In the representational 'teaching nature of "Everyman," God, in case the viewing audience does not catch on, openly applies the sinning of Everyman to us all. (Abrams, 1981) He states that the audience, "they know me not for theyr God. 27
In worldely ryches is all theyr mynde; 28
They fere not my ryghtwysnes, the sharpe rod. 29
My lawe that I shewed, whan I for them dyed, 30
They forget clene / and shedynge of my blode rede. (Scene 3) Humans forget, but unlike for Peter Pan, this forgetfulness will be paid and reckoned with, the loss of memory and fidelity is not something that is a trifle.
Only Peter Pan and children have such carelessness in regards to being punished for forgetfulness and for disregarding the value of fidelity.
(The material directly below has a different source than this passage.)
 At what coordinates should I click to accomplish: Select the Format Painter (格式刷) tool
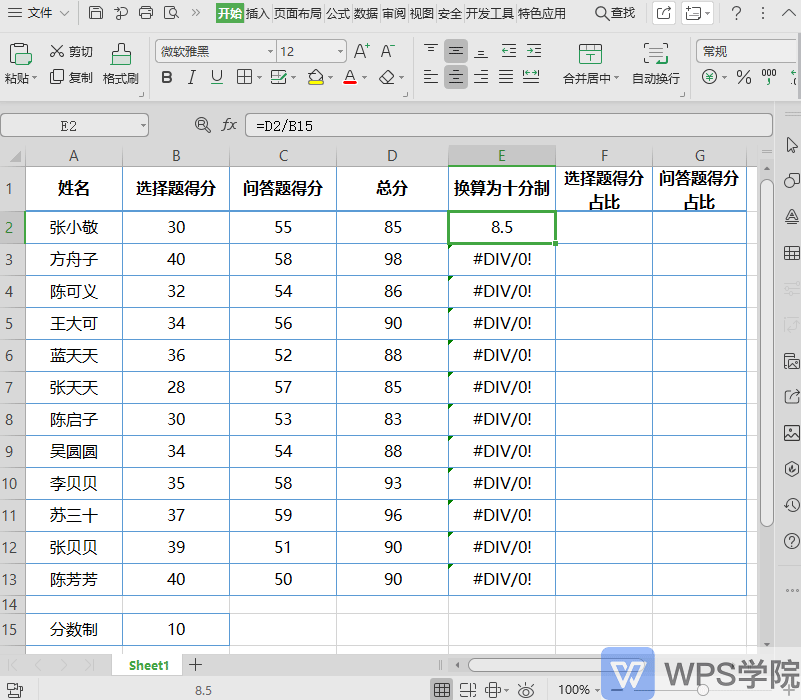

Although Everyman is played by a single figure on the stage, he is meant to be all of us, over the course of our entire existence, including maturity. Over the course of the play, Everyman loses his kin, his friends, his worldly goods -- everything but his good deeds and God. In contrast, the Darling family's parents are always waiting for them, and there is no consequence for the children's departure -- for children, unlike the adult protagonists time seems infinite and losing is not a permanent state of affairs. Peter Pan's loss of a shadow is easily repaired, but the mature Captain Hook's loss of a hand is not, because he is an adult.
Everyman, of course, is not immortally youthful, nor do even his kin or children give him immortality. Only the good deeds he does in life are capable of aiding him. This, unlike the physical things of the world he cannot lose, although he must shed his worldly body, he does not shed his actions of good and ill in life. "Death refers directly to the Parable of the Talents when he demands from Everyman his "reckoning" or account book (page 367 line 102-109). Everyman must tell God "how thou hast spent thy life and in what wise." (Line 109) (Desmet, 1997) for "Everyman," all pleasure must be paid.